→ **Exercise requirements**: From the line with "В корзину (37, 538)" to the line with "Return Policy", output every line below exactly, both ends included. Skip the pictures.

┌─ Input material

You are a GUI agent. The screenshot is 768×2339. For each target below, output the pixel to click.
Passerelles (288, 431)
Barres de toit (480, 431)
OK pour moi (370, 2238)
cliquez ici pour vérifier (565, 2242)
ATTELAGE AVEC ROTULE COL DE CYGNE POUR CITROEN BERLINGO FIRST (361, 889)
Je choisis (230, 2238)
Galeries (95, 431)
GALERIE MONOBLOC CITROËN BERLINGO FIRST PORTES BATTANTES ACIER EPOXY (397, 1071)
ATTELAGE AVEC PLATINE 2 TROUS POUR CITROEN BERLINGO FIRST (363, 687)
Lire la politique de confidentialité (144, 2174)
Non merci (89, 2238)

└─
┌─ Input material

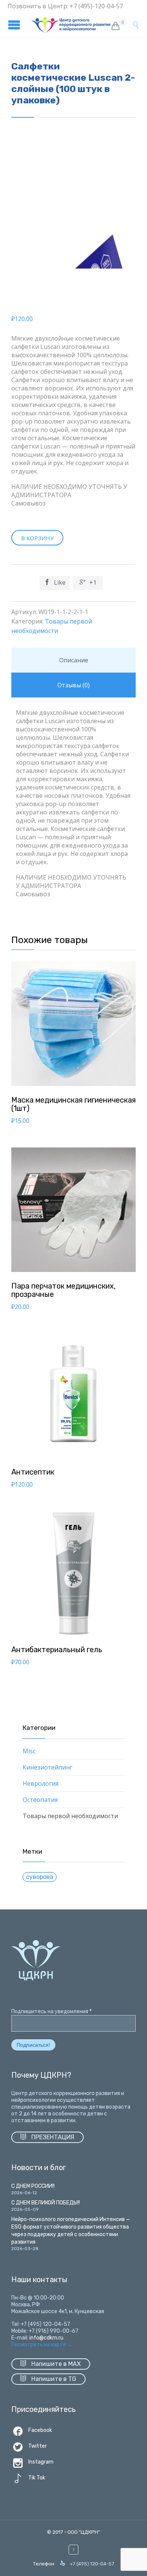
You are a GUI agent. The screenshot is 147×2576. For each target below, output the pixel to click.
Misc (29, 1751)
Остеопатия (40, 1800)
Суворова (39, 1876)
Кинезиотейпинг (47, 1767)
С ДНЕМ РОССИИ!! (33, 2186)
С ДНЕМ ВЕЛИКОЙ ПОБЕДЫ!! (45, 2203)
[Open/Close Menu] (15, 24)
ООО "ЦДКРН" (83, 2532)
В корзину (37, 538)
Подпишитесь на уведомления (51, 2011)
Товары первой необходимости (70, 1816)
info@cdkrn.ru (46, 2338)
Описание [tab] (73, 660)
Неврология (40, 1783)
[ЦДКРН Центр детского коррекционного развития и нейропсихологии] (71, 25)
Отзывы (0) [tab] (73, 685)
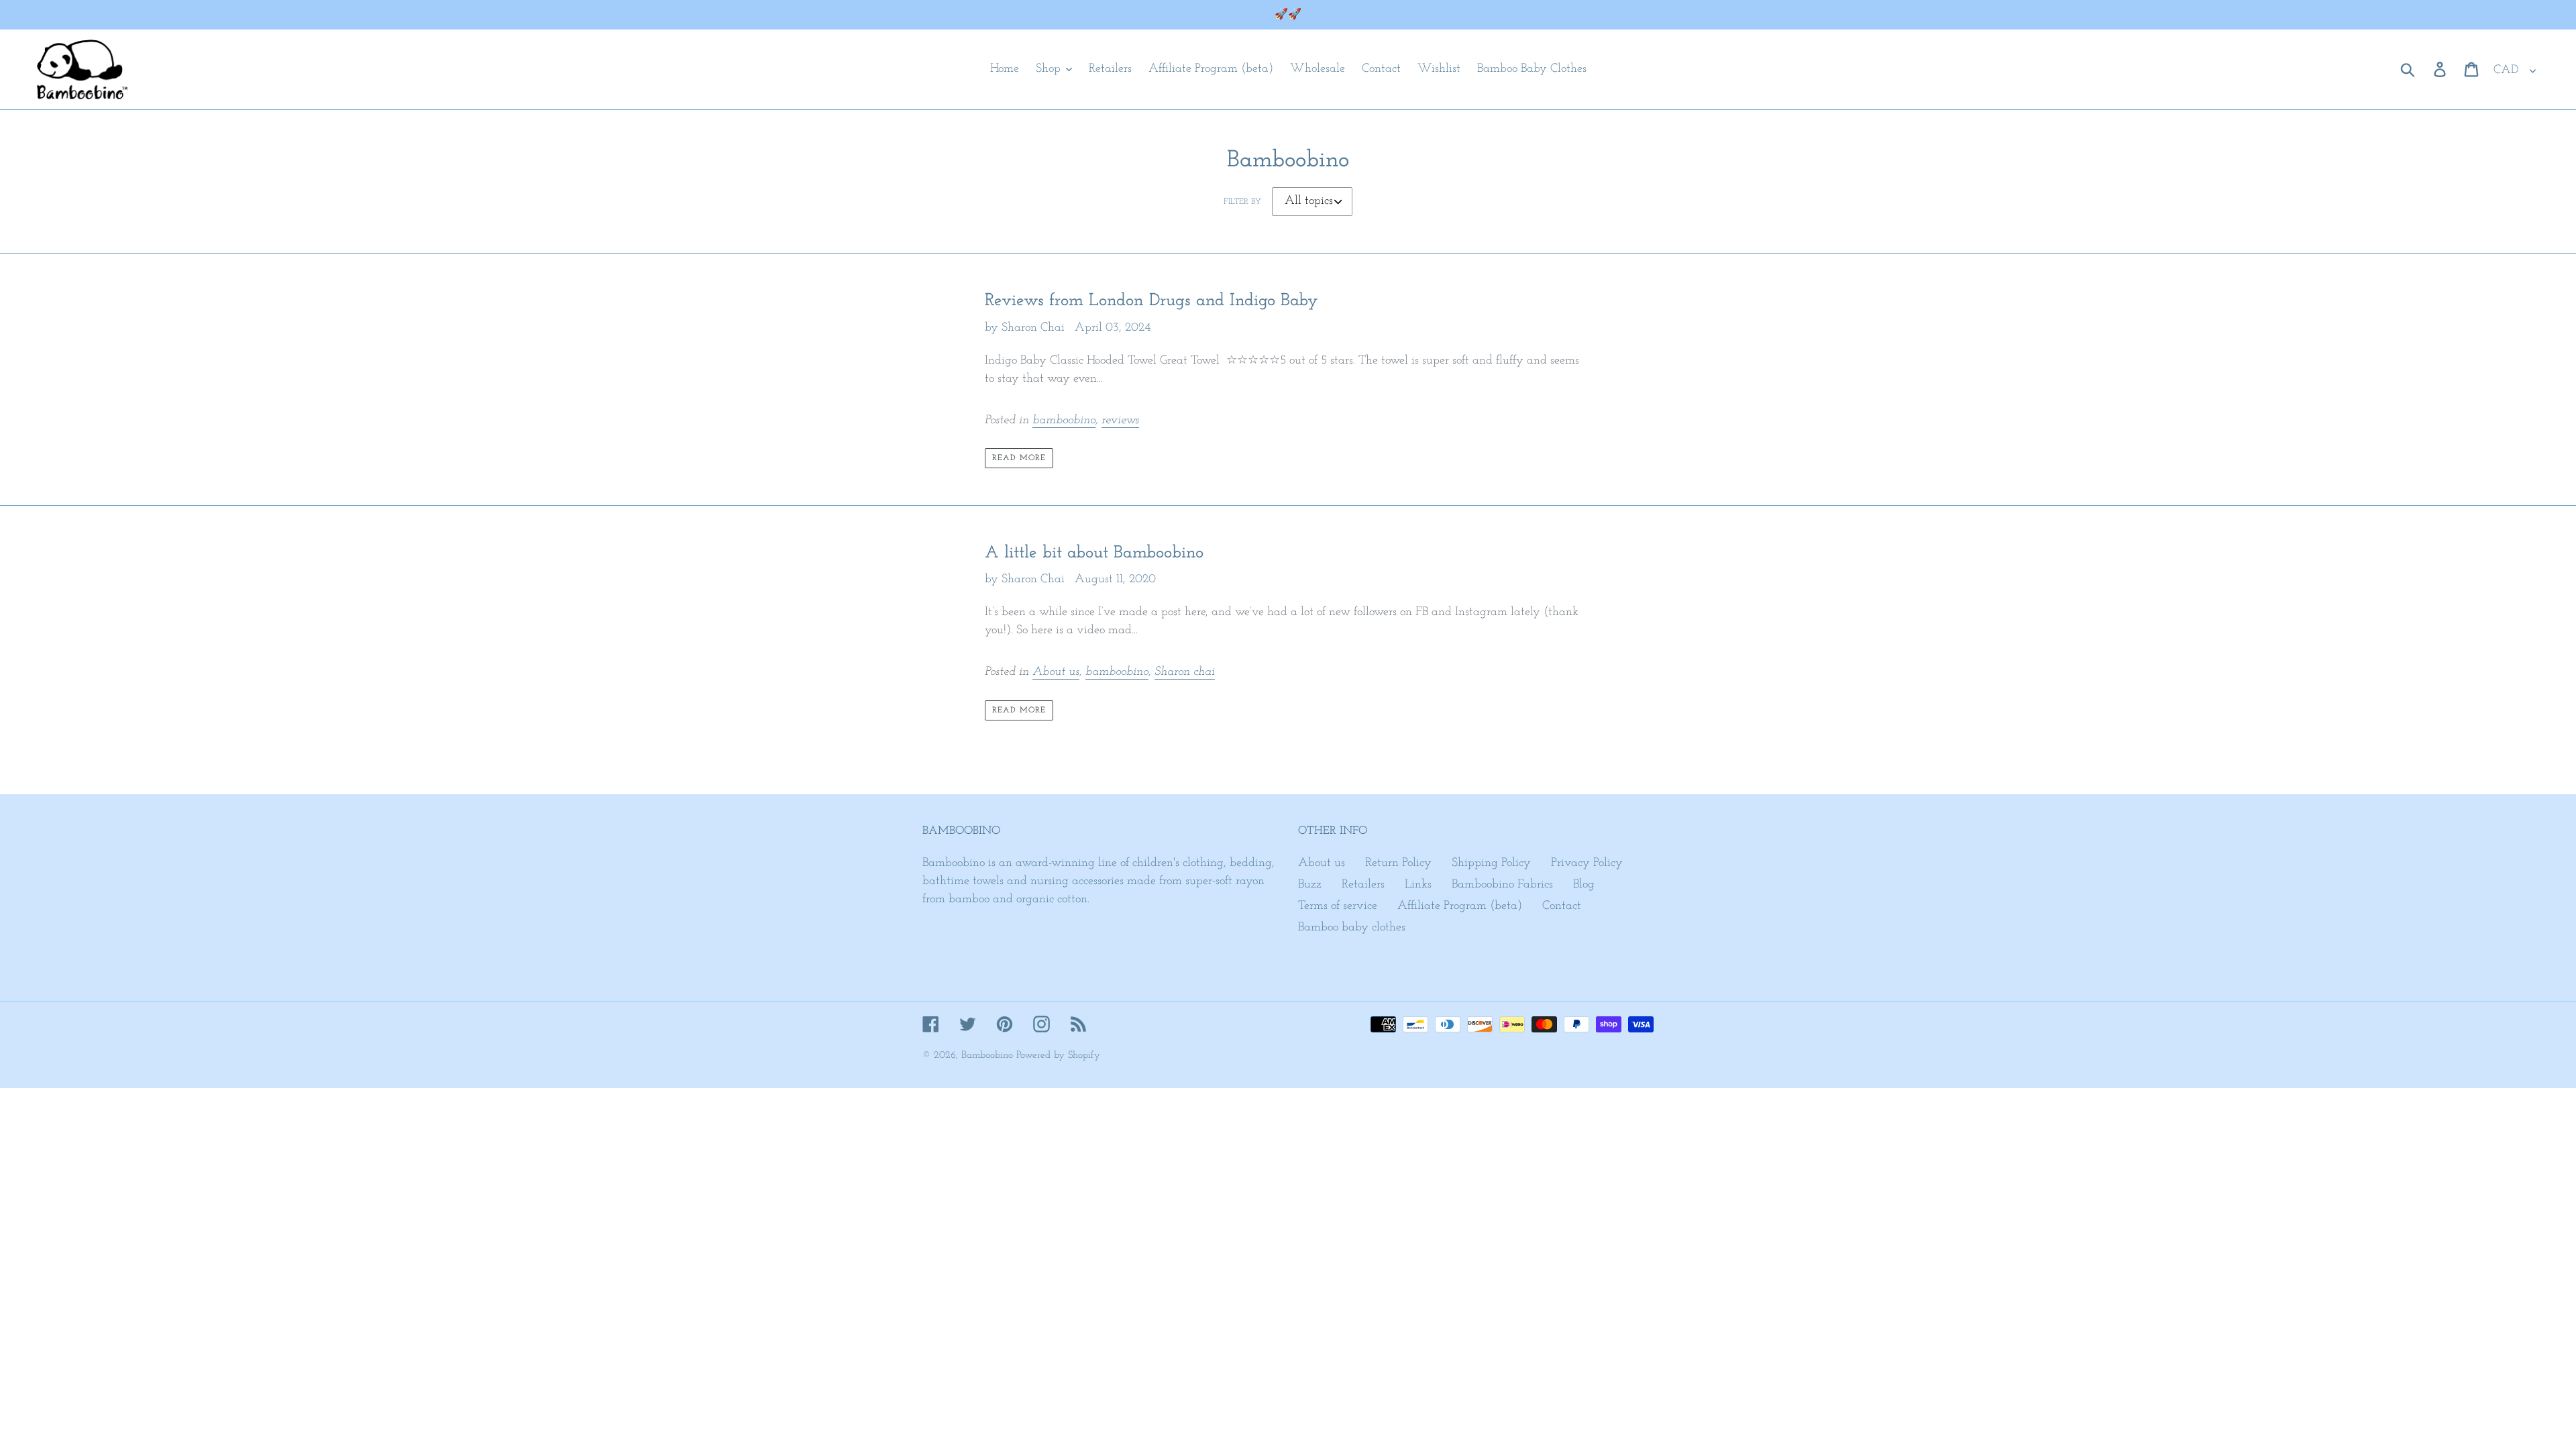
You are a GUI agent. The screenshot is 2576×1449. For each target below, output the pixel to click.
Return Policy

└─
┌─ Input material

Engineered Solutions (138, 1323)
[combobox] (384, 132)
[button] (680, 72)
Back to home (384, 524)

└─

→ **Task response**:
В корзину (37, 538)
Подпишитесь на уведомления (51, 2011)
Товары первой необходимости (70, 1816)
info@cdkrn.ru (46, 2338)
Описание [tab] (73, 660)
Неврология (40, 1783)
[ЦДКРН Центр детского коррекционного развития и нейропсихологии] (71, 25)
Отзывы (0) [tab] (73, 685)
You are a GUI agent. The screenshot is 2576×1449. For each target below, output the pixel to click.
Return Policy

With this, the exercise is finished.